The gorge is a commitment. There's the hike down, rough road access, and long shuttle. Very near impossible egress/ingress when wet for sure. Nevertheless it's a spectacular and special place away from everything. 

Definitely go with someone who has done it previously when you are ready. However I recommend that you test yourself on the Montrose town run. It was running good last week.


----------



## flite (Mar 31, 2013)

The San Miguel is where you want to be. Non stop class 2 right next to the road lots of places to get in and out. However there is a state order to recreate within 10 miles of your home and not travel right now so.....


----------



## mikesee (Aug 4, 2012)

westernCOboater said:


> Ive been IK’ing on flat water in and around Grand Junction, CO but getting bored and looking for a bit more excitement—just don’t want to get in over my head. Gunny Gorge—what is the best water level for lower level intermediate skill.
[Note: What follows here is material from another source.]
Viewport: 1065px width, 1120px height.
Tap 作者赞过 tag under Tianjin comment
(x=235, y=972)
I whitewater raft and canoe too so not a total beginner.



Base flow is ~330. Rarely gets lower than that (not in at least 8 or 9 years that I've seen) and is decidedly class II-III at that flow.

Up to about 700 is still very easy II+ to III+ read and run, with the exception of ~4 rapids near the end that could probably be called IV-. All scoutable, all portageable if desired.
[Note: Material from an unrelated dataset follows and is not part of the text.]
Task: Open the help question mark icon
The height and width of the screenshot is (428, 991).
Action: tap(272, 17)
Above 1000 some rapids start to develop stronger hydraulics and some of the last handful of rapids are pushing legitimate IV. 

It's a great backyard run. I've hiked in and floated out more than 50 times in the last ~7 years, mostly because I was living in GJ and it's the closest thing to a 'backyard run'.

I've taken many raw beginners down the Gorge in packrafts at up to ~1000cfs, because the rapids are short and easy and always end in a long, slow pool where we can stuff them back in their boats if they fall out. 

I almost never drove all the way down to the Chukar trailhead. There's a small side road ~4 miles up -- just before the road starts to drop more steeply -- where we always parked, and just walked in from there. From there it was one hour of hiking to the river, any 2wd car could make it that far, and you saved time overall by not needing to drive down (and back out) to retrieve your shuttle vehicle.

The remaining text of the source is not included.